Pour Guidotti, la hiérarchie est claire : « le favori reste le champion du monde ; à mon avis, il est incontestablement le grand favori. » Pas de détour : Marquez part devant. Mais pas seul. « Je citerais ensuite ses principaux rivaux : son frère Alex, Marco Bezzecchi et Pecco. »

Il ajoute même deux noms capables de bouleverser la donne : « Martin, dont j’espère qu’il réalisera une saison complète à son meilleur niveau, et Acosta sur KTM, si la moto tient le coup. » Le message est limpide : Ducati domine, mais l’écart se resserre.

Sur les constructeurs japonais, Guidotti adopte une lecture nuancée : « Honda semble être sur la bonne voie. Yamaha a un projet entièrement nouveau, donc cette période de stagnation était prévisible. » Autrement dit : Honda reconstruit méthodiquement. Yamaha paye le prix de sa révolution V4.

Concernant Razgatlioglu, Guidotti se montre plus prudent que certains observateurs enthousiastes. « Je ne le vois pas dans le top 5, surtout parce qu’il pilote une moto encore en développement. »

Francesco Guidotti : « Toprak Razgatlioglu est peut-être le seul pilote de Superbike capable de réussir cette transition grâce à un talent unique »

Il nuance toutefois : « passer des Superbikes au MotoGP, c’est un tout autre monde ; même le style de pilotage est différent. Il est peut-être le seul pilote de Superbike capable de réussir cette transition grâce à un talent unique. »

Mais la conclusion reste froide : « il sera difficile de terminer dans les cinq premiers en fin de saison. » Un pronostic réaliste, loin des emballements médiatiques.

Sur Bagnaia, Guidotti parle de 2025 comme d’une saison “véritablement atypique”. Il voit dans les essais des signes encourageants :

« Ducati a franchi une nouvelle petite étape. Améliorer une moto déjà au sommet est difficile. Ils ont peut-être trouvé ces détails qui redonnent confiance. » Et il insiste : « c’est un pilote qui mérite une place dans une équipe d’usine. » Pour lui, Bagnaia reste un candidat naturel au titre.

Interrogé sur motosan sur le tumulte des transferts et la révolution 2027, Guidotti coupe court : « je m’intéresse à la première course. Je suis encore en 2026. »

S’il était encore en activité, le mercato l’absorberait. Aujourd’hui : « je veux regarder les courses. »

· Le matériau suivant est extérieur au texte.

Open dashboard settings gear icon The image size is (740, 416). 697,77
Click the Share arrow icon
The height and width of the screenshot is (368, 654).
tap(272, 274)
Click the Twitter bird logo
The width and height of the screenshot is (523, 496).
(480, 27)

Une position presque romantique dans un paddock obsédé par l’avenir.

Guidotti avoue que l’adrénaline lui manque : « prendre cette décision qui peut changer le cours du match… » Et la nuit avant une course ? « On a dormi par hasard ; d’habitude, non. » Le canapé a peut-être remplacé le muret. Mais l’estomac, lui, n’a pas changé.

Marc Marquez favori. Bagnaia en quête de rédemption. Bezzecchi et Alex Marquez en embuscade. Toprak face à la réalité MotoGP. Honda qui revient. Yamaha en reconstruction. Guidotti observe à distance. Mais son analyse est claire : 2026 sera moins écrite d’avance qu’on ne le croit. Et même depuis un canapé, la pression se ressent.